2021 Ford Bronco Imagined With Iconic Rod Hall Race Bronco
If Rod Hall ever got the chance to drive a new 2021 Ford Bronco, we think it might look like this rendering. And there’s a good chance he left the competition in the dust. Rod Hall has dedicated his life to four-wheel drive vehicle racing, achieving one of the most impressive racing CVs ever seen in the world of professional off-road racing by winning over 160 major events and a variety of racing titles. SCORE, HDRA and BiTD championship.
One of his coolest accomplishments was competing in each of the first fifty SCORE Baja 1000s, one of the most prestigious off-road races in the world. From its inception in 1967 (then called the NORRA Mexican 1000 Rally) to his last racing start on a Hummer in 2017 when he was almost 80 years old, Hall has racked up 25 class wins and thousands of memories. One of those victories in the Baja 1000 was his race victory in the 1968 Baja 1000 driving a Ford Bronco built by Bill Stroppe. This is arguably the only overall victory in a factory-chassis four-wheel drive vehicle.
With all of the gossip surrounding the new 2021 Ford Bronco, Rod Hall’s nostalgic Bronco has grown in popularity. The stars lined up perfectly to celebrate the Bronco’s early classic run while welcoming the new Bronco to the market. First, Rod Hall drove his 1968 Ford Bronco restored by Samco Fabrication in the 2016 NORRA Mexican 1000 rally. Then, the Ford Bronco R built by Geiser Brothers, a slight foreshadowing of the upcoming Bronco production, paid homage to the Bronco race by participating in the 2019 Score Baja 1000 with Cameron Steele’s Desert Assassins team. And now, with the official unveiling of the 2021 Ford Bronco, we see how Hall’s early 1968 Bronco look would translate into the new Bronco, more than 50 years later. We dig.

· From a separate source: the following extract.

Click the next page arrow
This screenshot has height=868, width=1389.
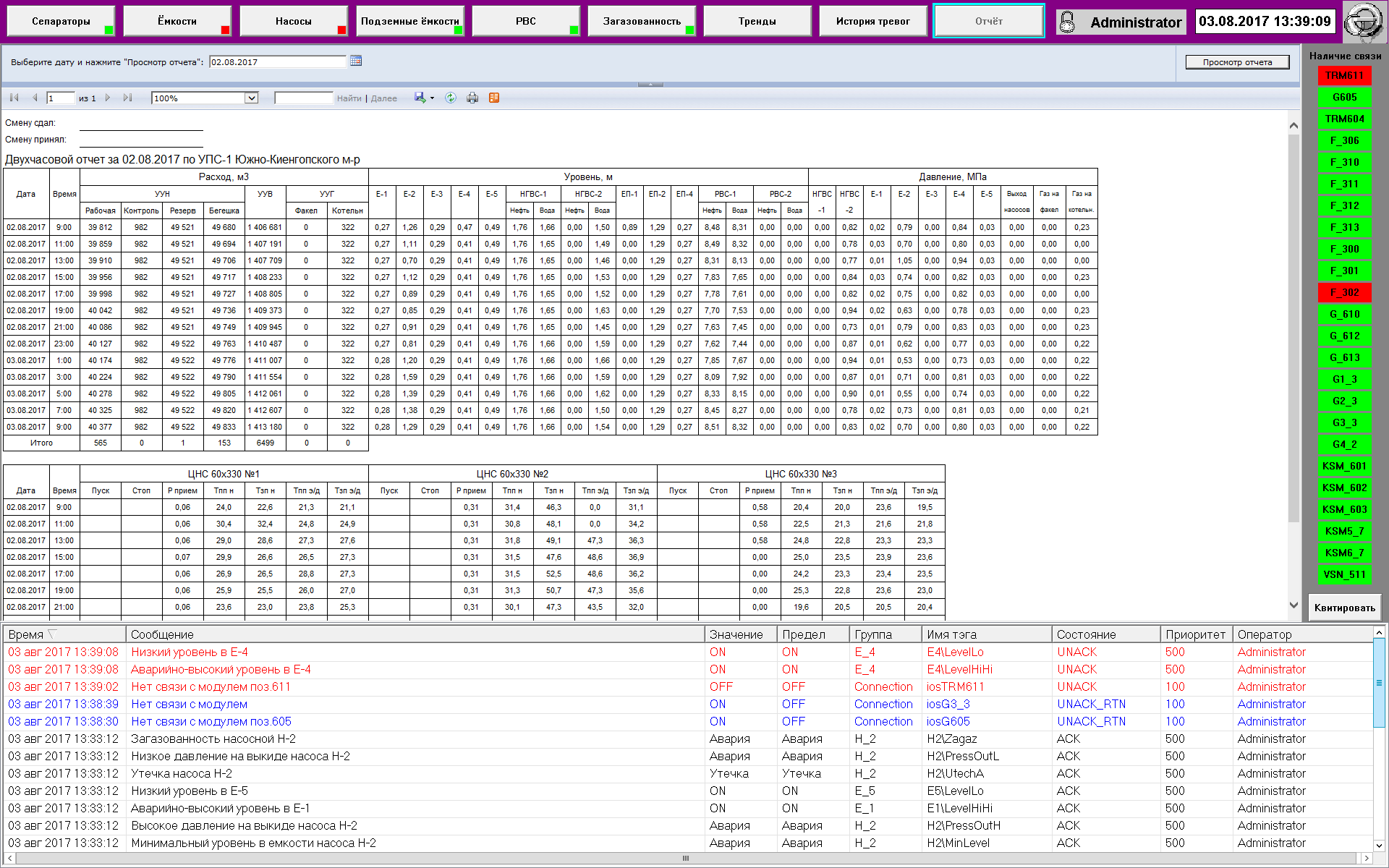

Designer Abimelec Arellano, creator of the 6×6 Bronco, put together this Ford Performance Rod Hall Ford Bronco digital concept fitted with a Shelby GT500, dressing it in the modern 2021 Bronco aesthetic – and pushing out more power than carb ‘d 347 of the restored old Bronco. He’s going in a different direction, simpler than the super beefy Bronco R – but to be fair, there isn’t much of an actual Bronco to this Bronco. We are also pleased to note that, as on the original Rod Hall machine, this new version MotorTrend sponsorship on its hood.
This digital version is race-ready exactly like Hall’s restored machine, a detail that keeps this Bronco less cluttered and ready to hit the beach. The paintwork, however, pays homage to the original Bronco Hall, and KC HiLiTES HID lights are in the spotlight with the restored version. The tires are BFGoodrich, sure, but that offset might be a bit too much for feasibility, and we wonder how these fenders would hold up on rough Baja terrain. Like the restored Bronco, the tailgate and rear seat were removed to allow for a spare tire. The suspension would certainly be less effective on the kidneys than the stiff configuration of the original.
While it’s been over five decades since Hall won the Baja 1000 in his first Bronco, fancy flights like these illustrations help bridge the gap between then and now. Whether you prefer the early Bronco or the larger, contemporary new Bronco, it’s fair to say that this Rod Hall Ford Bronco concept has all the good vintage vibes.